Who are the men who can most easily lose a race? The drivers? Engineers? Tacticians? No, it's the mechanics. Contemplate the incredible complexity of the modern Grand Prix car. Rule changes have eliminated some of that complexity, such as anti-lock brakes, V12 engines and active suspension, but what remains is pretty awesome. The cars are chock-full of pneumatic, electronic, hydraulic as well as mechanical systems. And who puts it all together? The mechanics.

'Finger trouble' is the engineer's phrase for a mechanic's mistake. It's demeaning, in my opinion, because it implies that a mechanic has been clumsy or inept or inattentive in putting something together. It could well be that the engineer has in fact created something that's damned hard to put together in a well-equipped and brightly-lit workshop at leisure, let alone in a pit garage thousands of miles from home by a jet-lagged mechanic. The Japanese have a concept called poka-yoke, used in car production, which means designing a mechanism so that it can't be assembled wrongly. In other words, the engineers as well as the mechanics have a responsibility to reduce 'finger trouble'.

I'd say that 'finger trouble' is a lot rarer than it used to be. I commented earlier in the year on the impressive reliability of Formula One engines these days. They're bolted together with remarkable care by prodigiously skilled and well-trained mechanics. Of course, long gone are the days when Grand Prix engines would be dismantled and rectified at the track. Fangio once pulled the sump on his Maserati and refitted a bearing himself. Now we just bolt in a fresh motor when we have a practice failure, but even those are astonishingly rare. The mechanics deserve much of the credit.

With the frequency of the races and the complexity of the cars the workload is tremendous. "I'm not sure what motivates the mechanics to keep going," said John Button, father of Jenson. "The workload is incredible. They'll work for two or three days with very little rest. I'm sure they've responded to Jenson's input; he has given 100 percent and so have they." He put his finger on much of what motivates them. Mechanics like to work for a driver who gets the most out of the equipment without abusing it, as Jenson has proven able to do, and did again in Japan.

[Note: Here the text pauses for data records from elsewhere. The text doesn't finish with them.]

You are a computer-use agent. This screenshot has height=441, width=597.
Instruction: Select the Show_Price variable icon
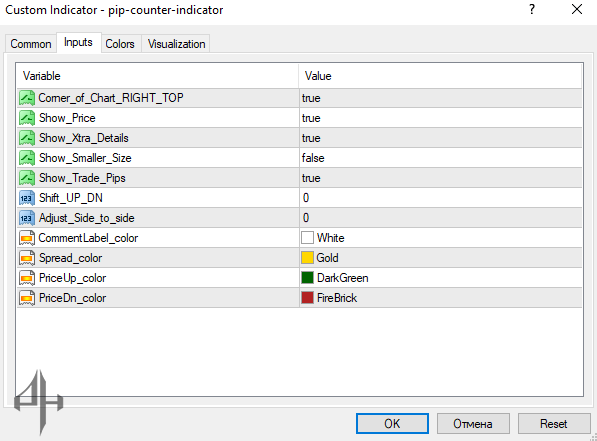[27, 118]
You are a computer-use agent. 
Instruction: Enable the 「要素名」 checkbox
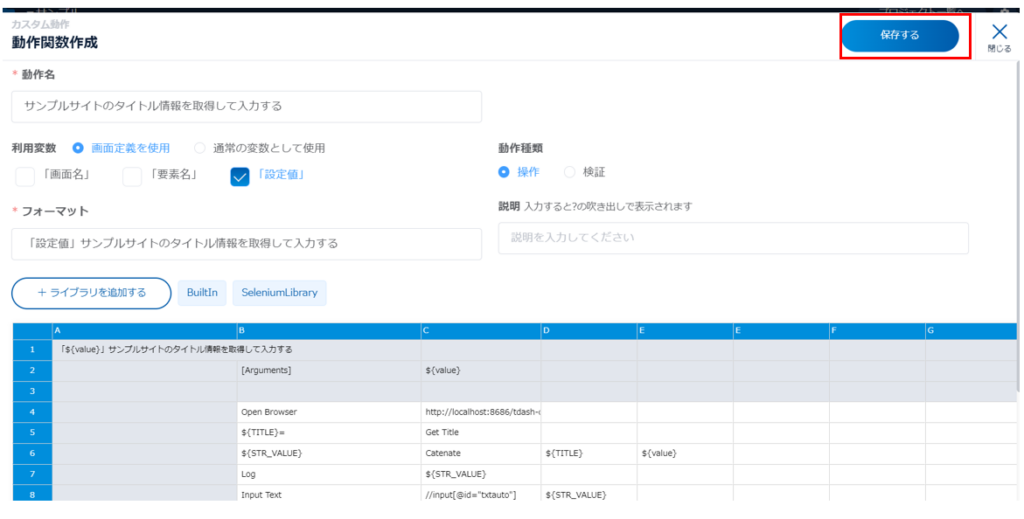pos(132,176)
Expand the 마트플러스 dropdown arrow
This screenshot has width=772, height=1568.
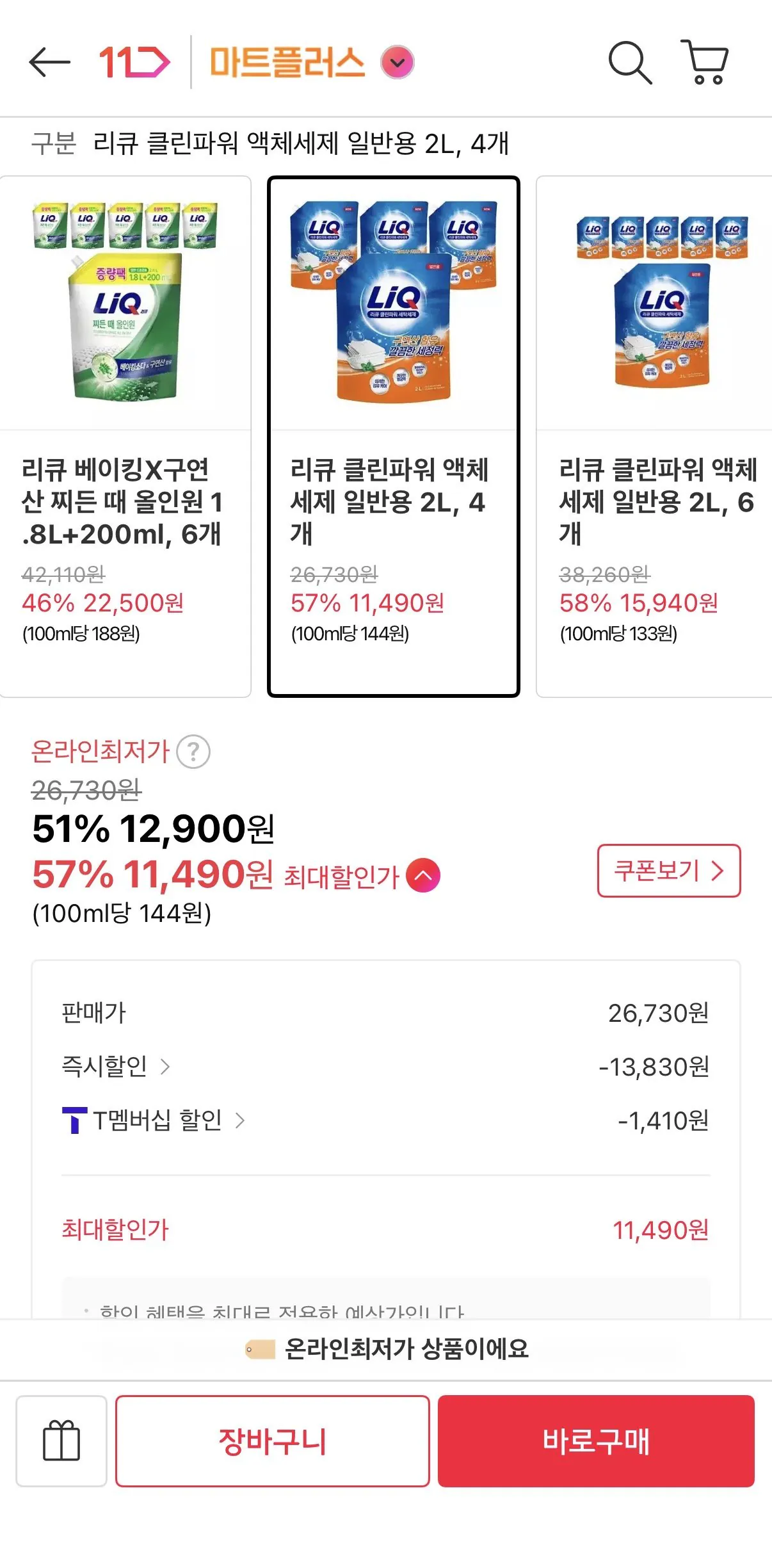398,63
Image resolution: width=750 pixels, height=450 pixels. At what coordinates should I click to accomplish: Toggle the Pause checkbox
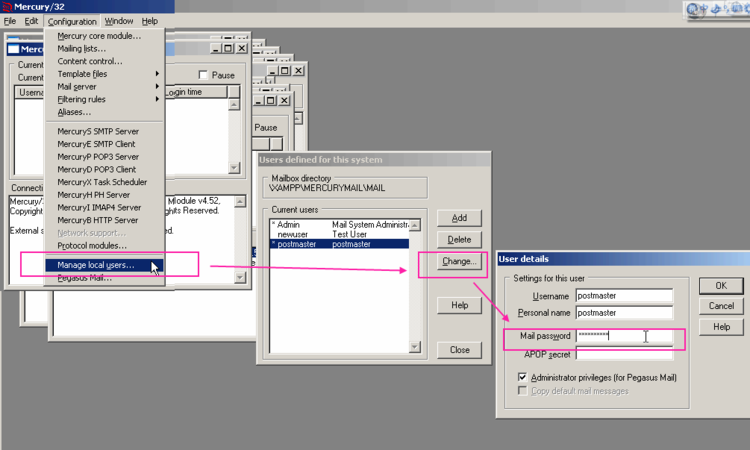point(204,75)
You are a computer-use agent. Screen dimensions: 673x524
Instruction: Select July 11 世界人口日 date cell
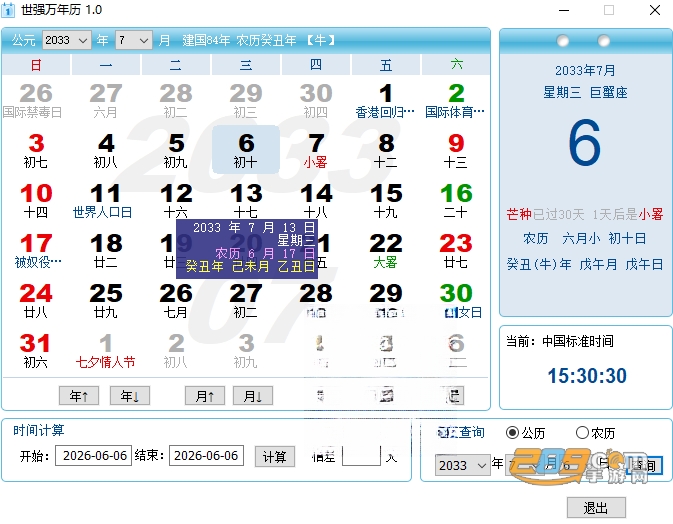click(106, 200)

And then there are cars to repair. What are a mechanic's thoughts when he looks at a racing car carcass that a driver's error has reduced to virtual scrap? They are not always sympathetic, but he has to shrug and get on with the rebuild. "Michael didn't help us at the beginning of the season," said Ross Brawn in last week's excellent interview, "because we were a bit short on chassis at the first two races and he crashed at both those first two events, and we were desperately rebuilding chassis just to keep up." Brawn smiled when he said it, but who were the heroes doing the rebuilding? The mechanics.

But in today's Formula One, the mechanics have the opportunity to do more. They have the chance to help their driver win, not just to make him lose. Pit stops put the skills and commitment of the mechanics on the front line, for everyone to see and appreciate. At Suzuka, in the second stops of the enthralling race that followed a nail-biting qualifying, time at rest was crucial. The Ferrari men got Schumi out in 6 seconds flat while McLaren's crew took 7.4 seconds for Mika. That's a difference of 1.4 seconds, an important chunk of Schumacher's winning margin of 1.8 seconds.

All hail the winning mechanics! "The second pit stop for Mika and McLaren was the deciding factor in the fight for the world championship," admitted McLaren's Adrian Newey. Small wonder that Michael made sure he'd thanked all the mechanics warmly and individually before ascending to the podium. We have a new triple world champion, an achievement for which Ferrari's dedicated mechanics deserve immense credit.


Karl Ludvigsen© 2000 Kaizar.Com, Incorporated.